=== JOB ===
Write out the following records word for word, leaving out the pictures.

=== Entries giving target coordinates ===
┏━━

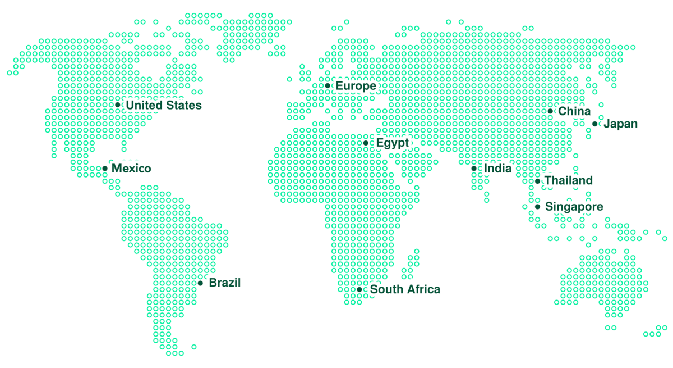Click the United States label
coord(163,105)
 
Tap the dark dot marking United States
coord(118,105)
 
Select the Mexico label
coord(131,169)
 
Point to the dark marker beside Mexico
coord(105,169)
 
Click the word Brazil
coord(224,283)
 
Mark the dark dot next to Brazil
coord(200,283)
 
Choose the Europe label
coord(356,86)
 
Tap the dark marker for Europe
coord(328,85)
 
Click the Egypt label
coord(393,143)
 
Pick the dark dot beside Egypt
coord(366,143)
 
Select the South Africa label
coord(405,290)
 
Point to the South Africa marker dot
coord(359,290)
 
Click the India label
coord(497,169)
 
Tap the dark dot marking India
coord(474,169)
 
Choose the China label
coord(574,112)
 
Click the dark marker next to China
coord(550,111)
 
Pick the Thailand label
coord(568,181)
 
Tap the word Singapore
coord(574,207)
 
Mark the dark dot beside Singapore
coord(537,207)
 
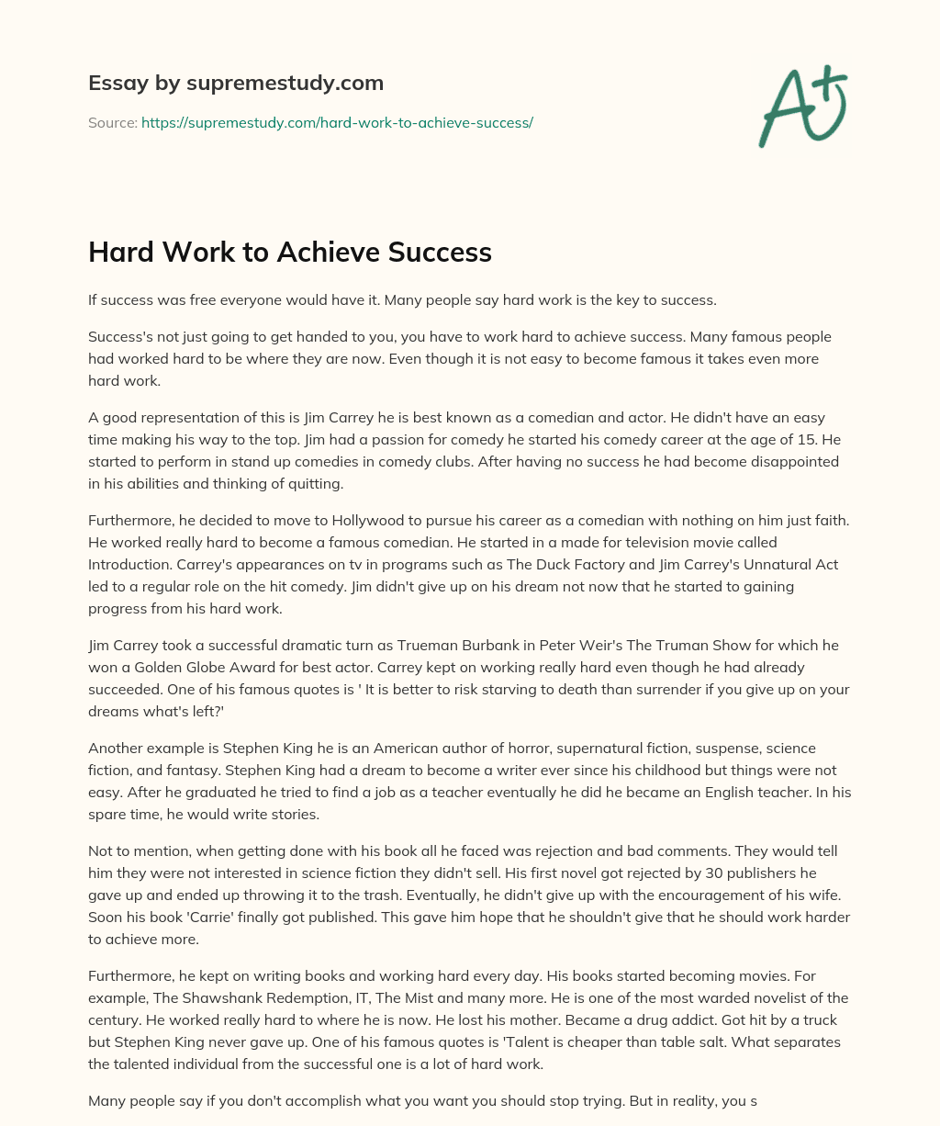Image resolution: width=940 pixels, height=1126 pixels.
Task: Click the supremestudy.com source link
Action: (337, 122)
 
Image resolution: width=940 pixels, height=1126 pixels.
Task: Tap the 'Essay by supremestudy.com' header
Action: (236, 84)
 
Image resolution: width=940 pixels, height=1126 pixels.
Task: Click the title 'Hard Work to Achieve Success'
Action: (290, 253)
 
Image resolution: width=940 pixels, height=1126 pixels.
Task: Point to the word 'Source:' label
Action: (113, 122)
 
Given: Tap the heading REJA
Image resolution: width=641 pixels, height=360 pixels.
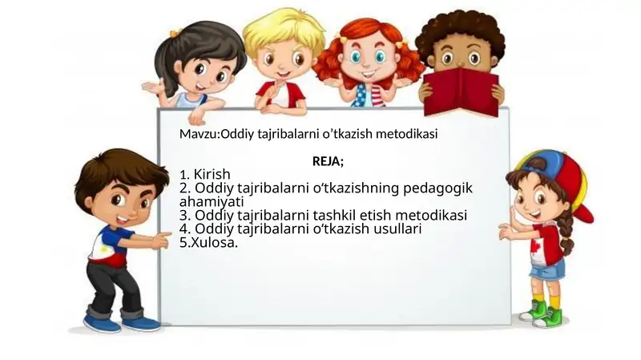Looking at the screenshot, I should (x=327, y=161).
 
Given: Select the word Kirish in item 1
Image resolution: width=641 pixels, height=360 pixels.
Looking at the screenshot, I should (x=212, y=174).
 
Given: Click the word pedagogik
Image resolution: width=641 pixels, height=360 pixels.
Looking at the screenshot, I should (x=442, y=188).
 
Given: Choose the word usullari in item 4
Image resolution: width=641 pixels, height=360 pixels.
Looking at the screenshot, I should (x=395, y=229).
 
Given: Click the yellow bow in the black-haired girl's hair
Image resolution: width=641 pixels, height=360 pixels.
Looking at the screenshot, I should (x=175, y=34).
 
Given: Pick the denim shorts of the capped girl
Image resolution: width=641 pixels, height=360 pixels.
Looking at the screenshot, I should (x=547, y=269).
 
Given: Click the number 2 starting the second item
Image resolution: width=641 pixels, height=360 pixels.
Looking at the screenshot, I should (x=185, y=188).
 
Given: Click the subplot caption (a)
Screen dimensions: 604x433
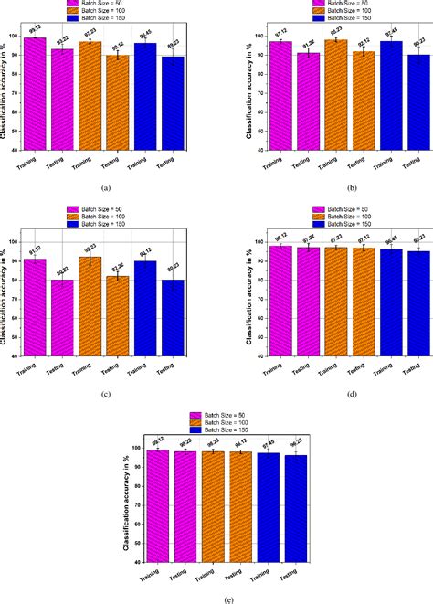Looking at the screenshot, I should (x=107, y=187).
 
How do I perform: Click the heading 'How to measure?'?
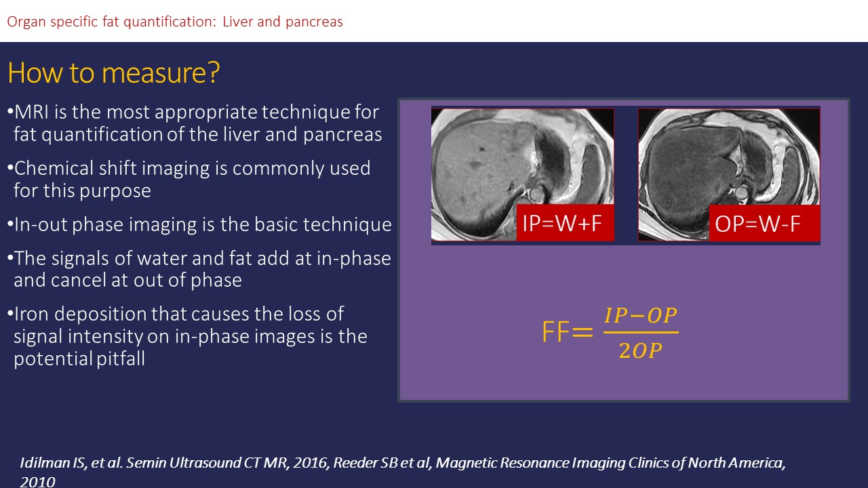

┗━━

=== WORKED SOLUTION ===
Click the United States label
coord(163,105)
 
Tap the dark dot marking United States
coord(118,105)
 
Select the Mexico label
coord(131,169)
 
Point to the dark marker beside Mexico
coord(105,169)
 
Click the word Brazil
coord(224,283)
 
Mark the dark dot next to Brazil
coord(200,283)
 
Choose the Europe label
coord(356,86)
 
Tap the dark marker for Europe
coord(328,85)
 
Click the Egypt label
coord(393,143)
 
Pick the dark dot beside Egypt
coord(366,143)
 
Select the South Africa label
coord(405,290)
 
Point to the South Africa marker dot
coord(359,290)
 
Click the India label
coord(497,169)
 
Tap the dark dot marking India
coord(474,169)
 
Choose the China label
coord(574,112)
 
Click the dark marker next to China
coord(550,111)
 
Pick the Thailand label
coord(568,181)
 
Tap the word Singapore
coord(574,207)
 
Mark the dark dot beside Singapore
coord(537,207)
 
Image resolution: width=940 pixels, height=1126 pixels.
Task: Click the supremestudy.com source link
Action: (337, 122)
 
Image resolution: width=940 pixels, height=1126 pixels.
Task: Tap the 'Essay by supremestudy.com' header
Action: (236, 84)
 
Image resolution: width=940 pixels, height=1126 pixels.
Task: Click the title 'Hard Work to Achieve Success'
Action: (290, 253)
 
Image resolution: width=940 pixels, height=1126 pixels.
Task: Point to the word 'Source:' label
Action: (113, 122)
 
Given: Tap the heading REJA
Image resolution: width=641 pixels, height=360 pixels.
Looking at the screenshot, I should (x=327, y=161).
 
Given: Select the word Kirish in item 1
Image resolution: width=641 pixels, height=360 pixels.
Looking at the screenshot, I should (x=212, y=174).
 
Given: Click the word pedagogik
Image resolution: width=641 pixels, height=360 pixels.
Looking at the screenshot, I should (x=442, y=188).
 
Given: Choose the word usullari in item 4
Image resolution: width=641 pixels, height=360 pixels.
Looking at the screenshot, I should (x=395, y=229).
 
Given: Click the yellow bow in the black-haired girl's hair
Image resolution: width=641 pixels, height=360 pixels.
Looking at the screenshot, I should (x=175, y=34).
 
Given: Pick the denim shorts of the capped girl
Image resolution: width=641 pixels, height=360 pixels.
Looking at the screenshot, I should (x=547, y=269).
 
Given: Click the number 2 starting the second item
Image resolution: width=641 pixels, height=360 pixels.
Looking at the screenshot, I should (x=185, y=188).
 
Given: Click the subplot caption (a)
Screen dimensions: 604x433
Looking at the screenshot, I should (x=107, y=187).
 
How do I perform: Click the heading 'How to measure?'?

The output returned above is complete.